┌─ Record set
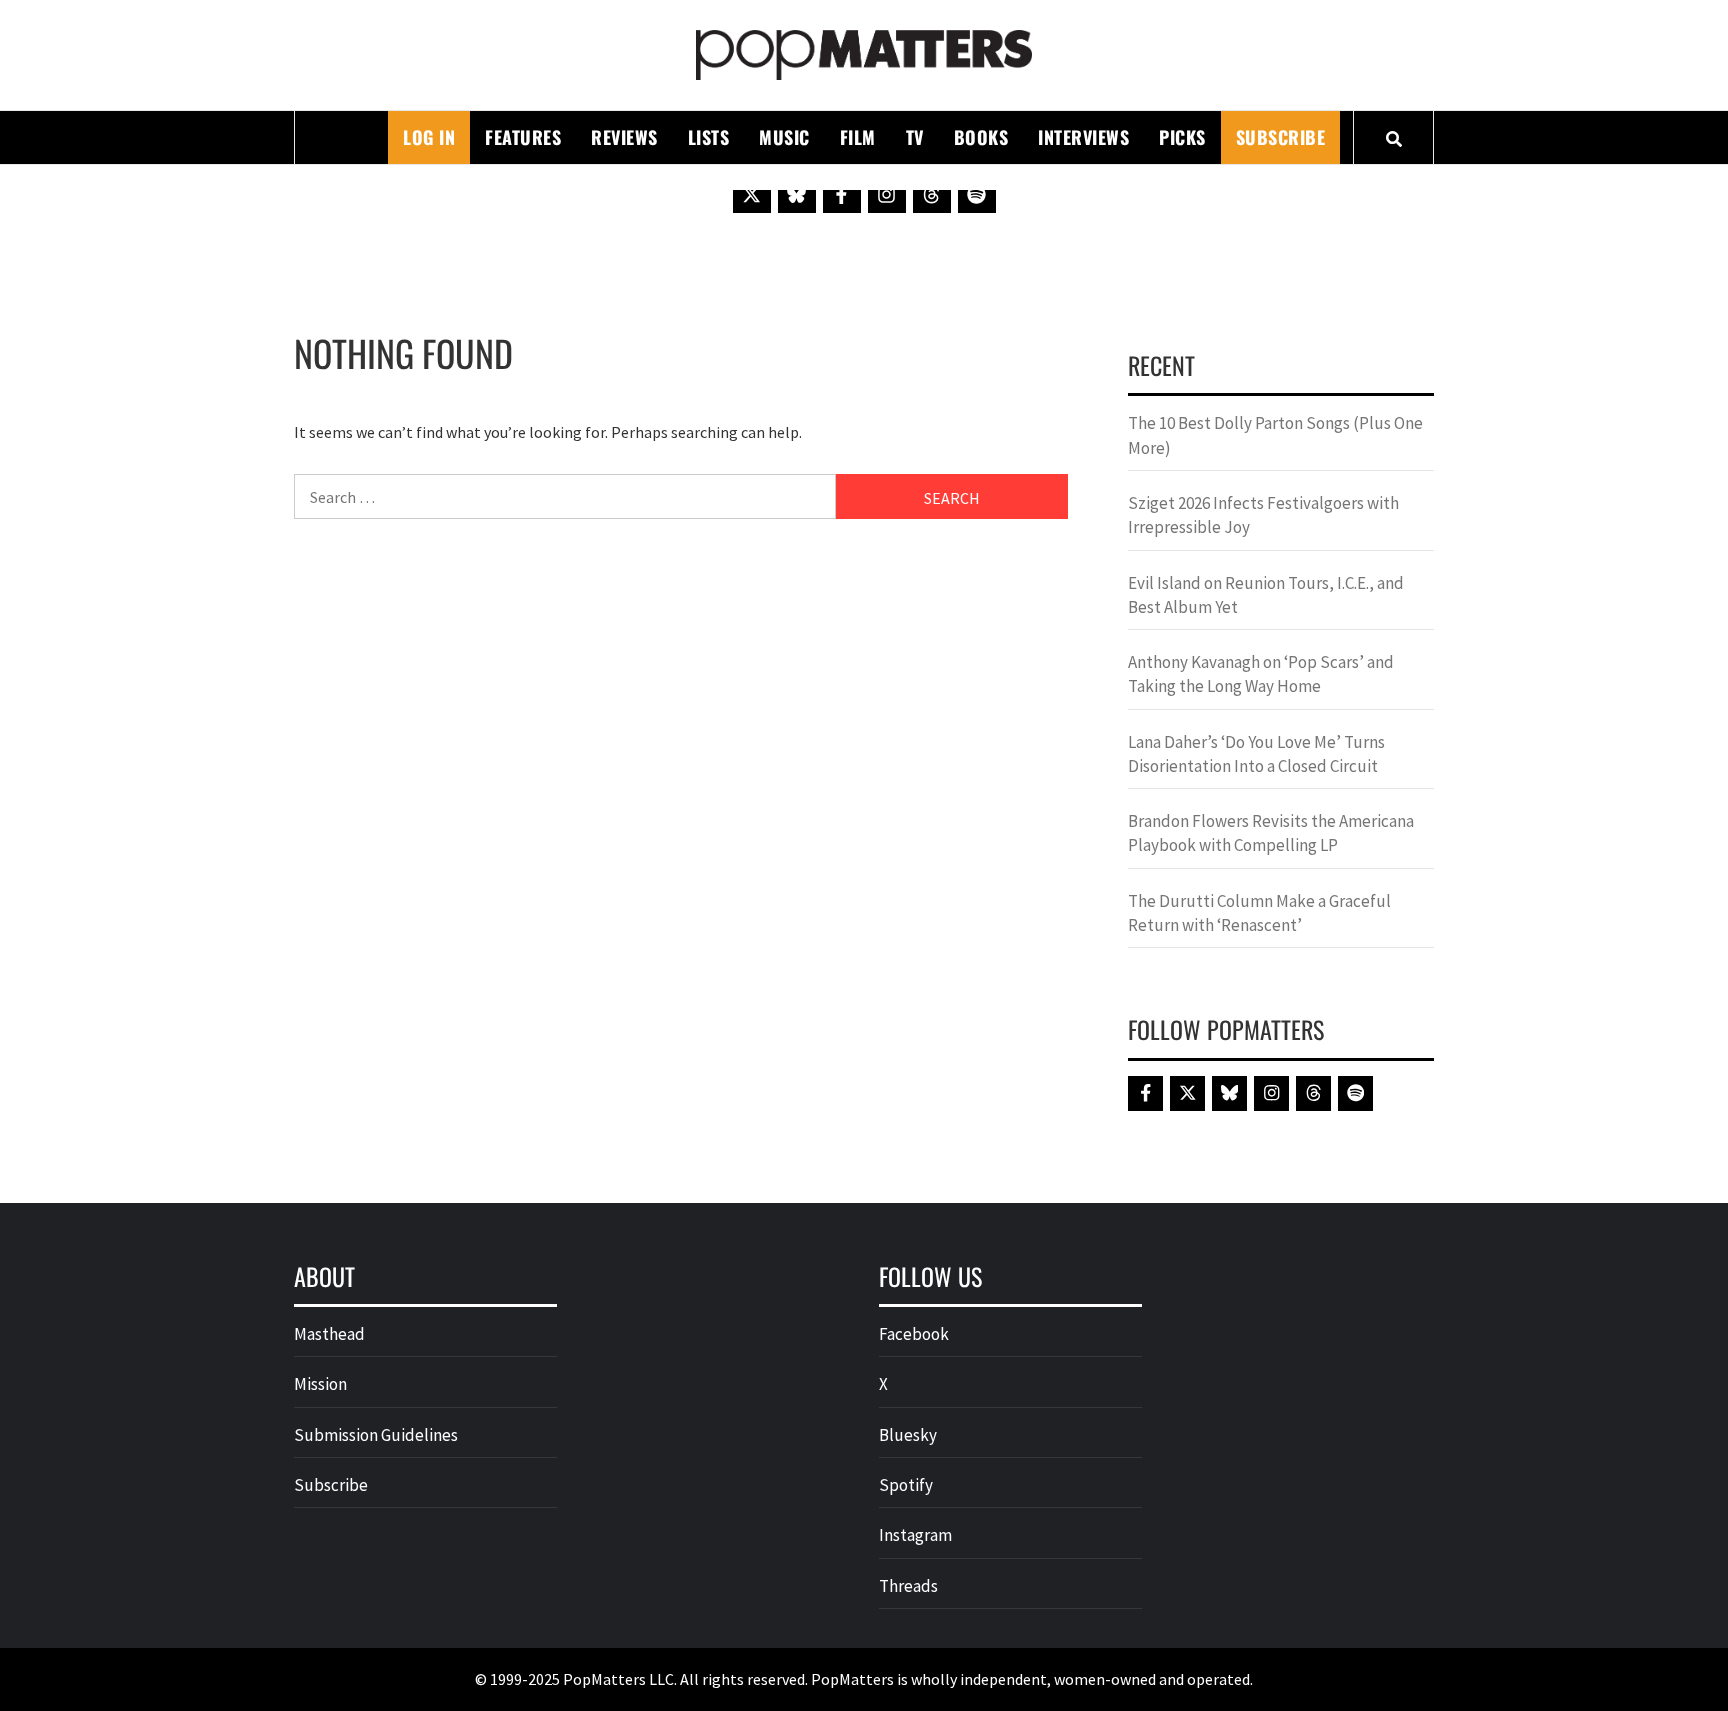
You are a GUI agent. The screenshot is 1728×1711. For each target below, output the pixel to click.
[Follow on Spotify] (977, 194)
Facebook (914, 1334)
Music (784, 137)
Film (858, 137)
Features (523, 137)
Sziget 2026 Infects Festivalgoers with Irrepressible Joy (1263, 515)
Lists (709, 137)
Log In (429, 137)
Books (981, 137)
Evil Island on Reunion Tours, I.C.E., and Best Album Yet (1266, 595)
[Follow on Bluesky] (797, 194)
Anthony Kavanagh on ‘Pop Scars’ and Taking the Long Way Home (1261, 674)
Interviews (1083, 137)
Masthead (329, 1334)
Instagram (915, 1535)
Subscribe (1281, 137)
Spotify (906, 1485)
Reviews (624, 137)
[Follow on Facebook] (842, 194)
└─
**Your assignment**
Return every record above exactly as written, but drop the pictures.

**Result for this task**
You are a GUI agent. The screenshot is 1728×1711. For each target below, output the pixel to click.
[Follow on Spotify] (977, 194)
Facebook (914, 1334)
Music (784, 137)
Film (858, 137)
Features (523, 137)
Sziget 2026 Infects Festivalgoers with Irrepressible Joy (1263, 515)
Lists (709, 137)
Log In (429, 137)
Books (981, 137)
Evil Island on Reunion Tours, I.C.E., and Best Album Yet (1266, 595)
[Follow on Bluesky] (797, 194)
Anthony Kavanagh on ‘Pop Scars’ and Taking the Long Way Home (1261, 674)
Interviews (1083, 137)
Masthead (329, 1334)
Instagram (915, 1535)
Subscribe (1281, 137)
Spotify (906, 1485)
Reviews (624, 137)
[Follow on Facebook] (842, 194)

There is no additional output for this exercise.